Commiserated with colleagues for a while (they were even more outraged and angry than I) walked to the library and back and tried not to dwell on it. What's done is done and can't be undone, the issues raised are already permanently resolved in a way that will satisfy even the strictest of interpretations and have been for several months (they look at prior year data, not current) and it doesn't make me or my colleagues _bad_ anyhow.
Then I looked at tomorrow's workload which is more than half again but not quite double a usual workday. That was just the icing on the cake. Or, as a colleague would say, the stink-cherry on top of the shit sundae. No changing that, either.
However I dealt with my terrible horrible no-good very bad day better than I would have back in my drinking days. This would definitely have been a stop-at-the-liquor-store-on-the-way-home kind of event, probably including the rare drink-a-mini-in-the-parking-lot modifier and definitely leading to pour-as-soon-as-you-reach-the-kitchen. Despite the extra-heavy workday I knew was coming tomorrow. Oh sure, I'd -think- about the next morning but those thoughts would have been something like "so I need to get my nightly drinking done right away and push a lot of fluids so I won't feel as bad" which may or may not have been what actually happened. And although the booze would have been theoretically to forget my troubles or reward myself for having survived them, I would have ended up dwelling on the awfulness of the day all the more AND felt like crap the next day.
Tonight I shared my rotten day with family who offered sympathy, walked the dog same as always, put on my pajamas, poured a really icy glass of tea, had some cookies and made dinner: chicken soup with matzoh balls which I had never made before. Middle and ABL had never had them and I'd only ever had the from-a-box-mix kind once decades ago so that was an adventure as was the pineapple pie recipe I got off FaceBook for dessert. ABL was indifferent and Middle didn't like matzoh balls but I did so I fished the rest out of the soup so they can be my breakfast when I start my day from Hell tomorrow. The pie was so-so...but I'm a sucker for social-media recipes.

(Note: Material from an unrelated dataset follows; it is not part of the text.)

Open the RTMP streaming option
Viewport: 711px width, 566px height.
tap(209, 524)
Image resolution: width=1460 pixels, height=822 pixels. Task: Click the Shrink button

Then I had a nice little lie-down with one of my new library books and realized that I had already bounced back from the horrible day more and faster than I had expected I would even four hours prior. Not only that but I will sleep well and wake up ready to tackle the big heavy day -- these are all very real benefits that reinforce the value of staying off the sauce. Another HUGE benefit is knowing that even though the day was vile, I have none of the shame-cloud which always hovered in the background of the kind of weeknight drinking I did and I'll be able to hold my head up high tomorrow. Spouse saying "I'm really impressed and proud of you" was a nice side benefit, too.
Your day was made vile by a vile person who obviously relished his ability to intimidate (Hey, maybe he had a hangover and was feeling like shit about himself, we can always hope.). You rose above, put on your tiara and raise your head high.
ReplyDeleteYou handled that hard time very professionally!
ReplyDeleteAnd then you gave yourself the gift of not drinking!